Бред. Думать о том, кем эти монстры раньше были, — полный бред. Хотя любой бы задумался на моем месте, но не надо это, ни к чему. Это ж все равно, что книгу читать с последней страницы. А что там раньше было? Кем была вон та, например, тетка в шубе? Может, врачом? Или каким-нибудь агрономом? Почему она вообще в шубе? Да и не тетка это вовсе…
Вместе с жалостью ко мне пришло вдруг спокойствие. Мне правда жалко их было, всех этих людей, бывших уже, конечно. Невыносимо их слышать, противно смотреть. Зато страх исчез. Я вдруг понял, что они не опасны. Опасен вирус, но у меня, у нас ведь иммунитет.

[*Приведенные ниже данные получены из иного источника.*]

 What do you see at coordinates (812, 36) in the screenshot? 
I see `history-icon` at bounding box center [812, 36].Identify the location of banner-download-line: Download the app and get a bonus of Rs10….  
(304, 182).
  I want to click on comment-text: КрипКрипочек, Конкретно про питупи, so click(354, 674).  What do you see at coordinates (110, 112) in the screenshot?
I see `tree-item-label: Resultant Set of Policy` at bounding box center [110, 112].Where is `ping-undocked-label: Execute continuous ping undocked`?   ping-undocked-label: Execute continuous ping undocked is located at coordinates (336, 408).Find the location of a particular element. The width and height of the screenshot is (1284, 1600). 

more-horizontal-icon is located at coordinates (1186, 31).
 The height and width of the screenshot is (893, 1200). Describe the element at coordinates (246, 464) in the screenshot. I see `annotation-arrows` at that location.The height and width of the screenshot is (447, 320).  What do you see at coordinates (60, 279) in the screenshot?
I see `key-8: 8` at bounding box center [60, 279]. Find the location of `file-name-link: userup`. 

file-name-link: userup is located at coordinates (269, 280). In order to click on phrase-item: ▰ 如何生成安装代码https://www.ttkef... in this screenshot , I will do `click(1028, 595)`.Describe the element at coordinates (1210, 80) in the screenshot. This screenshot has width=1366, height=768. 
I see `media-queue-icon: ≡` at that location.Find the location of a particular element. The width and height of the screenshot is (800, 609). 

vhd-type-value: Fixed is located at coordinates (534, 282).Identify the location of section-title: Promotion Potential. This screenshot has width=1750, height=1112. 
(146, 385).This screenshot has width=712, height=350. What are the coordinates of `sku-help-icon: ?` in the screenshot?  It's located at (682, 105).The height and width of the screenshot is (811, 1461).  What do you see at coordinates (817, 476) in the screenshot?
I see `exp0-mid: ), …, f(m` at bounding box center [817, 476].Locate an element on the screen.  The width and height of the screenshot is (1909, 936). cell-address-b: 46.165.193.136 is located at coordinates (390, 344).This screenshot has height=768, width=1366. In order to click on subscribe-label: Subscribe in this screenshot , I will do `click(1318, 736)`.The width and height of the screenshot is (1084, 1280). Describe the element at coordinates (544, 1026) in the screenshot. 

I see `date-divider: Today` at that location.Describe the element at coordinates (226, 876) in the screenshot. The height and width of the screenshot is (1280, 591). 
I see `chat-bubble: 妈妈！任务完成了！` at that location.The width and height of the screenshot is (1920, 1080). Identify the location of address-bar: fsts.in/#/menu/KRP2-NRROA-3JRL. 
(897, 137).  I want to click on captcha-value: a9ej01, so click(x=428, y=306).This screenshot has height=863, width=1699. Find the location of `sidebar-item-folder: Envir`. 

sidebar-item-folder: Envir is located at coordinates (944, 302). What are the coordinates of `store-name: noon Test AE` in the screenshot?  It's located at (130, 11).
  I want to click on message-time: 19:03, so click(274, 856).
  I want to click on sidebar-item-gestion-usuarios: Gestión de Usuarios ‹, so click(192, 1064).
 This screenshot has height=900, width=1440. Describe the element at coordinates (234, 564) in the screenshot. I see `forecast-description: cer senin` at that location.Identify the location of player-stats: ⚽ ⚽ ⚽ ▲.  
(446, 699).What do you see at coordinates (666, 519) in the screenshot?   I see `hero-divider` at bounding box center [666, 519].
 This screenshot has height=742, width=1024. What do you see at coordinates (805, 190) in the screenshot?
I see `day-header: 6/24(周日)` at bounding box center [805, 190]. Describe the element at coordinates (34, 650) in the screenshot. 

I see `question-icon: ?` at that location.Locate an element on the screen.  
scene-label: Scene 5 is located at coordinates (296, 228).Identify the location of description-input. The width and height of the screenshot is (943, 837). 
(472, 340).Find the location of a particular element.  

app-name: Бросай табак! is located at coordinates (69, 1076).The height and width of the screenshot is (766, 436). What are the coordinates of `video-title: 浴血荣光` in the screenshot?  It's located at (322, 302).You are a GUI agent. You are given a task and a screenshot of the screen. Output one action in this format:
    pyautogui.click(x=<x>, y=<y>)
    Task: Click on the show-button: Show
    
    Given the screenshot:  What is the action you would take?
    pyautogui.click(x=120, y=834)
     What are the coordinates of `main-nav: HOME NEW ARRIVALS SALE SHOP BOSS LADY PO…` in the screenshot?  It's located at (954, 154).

— Соня! Шевели ногами! Вертолет!
Она все не выходила. Я ждал. Наверное, собирает манатки, нашла тоже время. Я еще немного подождал — я уже видел его. Он путь себе прожектором освещал, пилот заметил нас, стопудово заметил. Вовка скакал по участку и размахивал кулачищами — и все молчком. Кричать он опасался, что логично. Я снова позвал Соню, что она там копается? Подошел к крыльцу, но в это время ставня внутри приоткрылась, и в окне, в сполохах огня я увидел ее.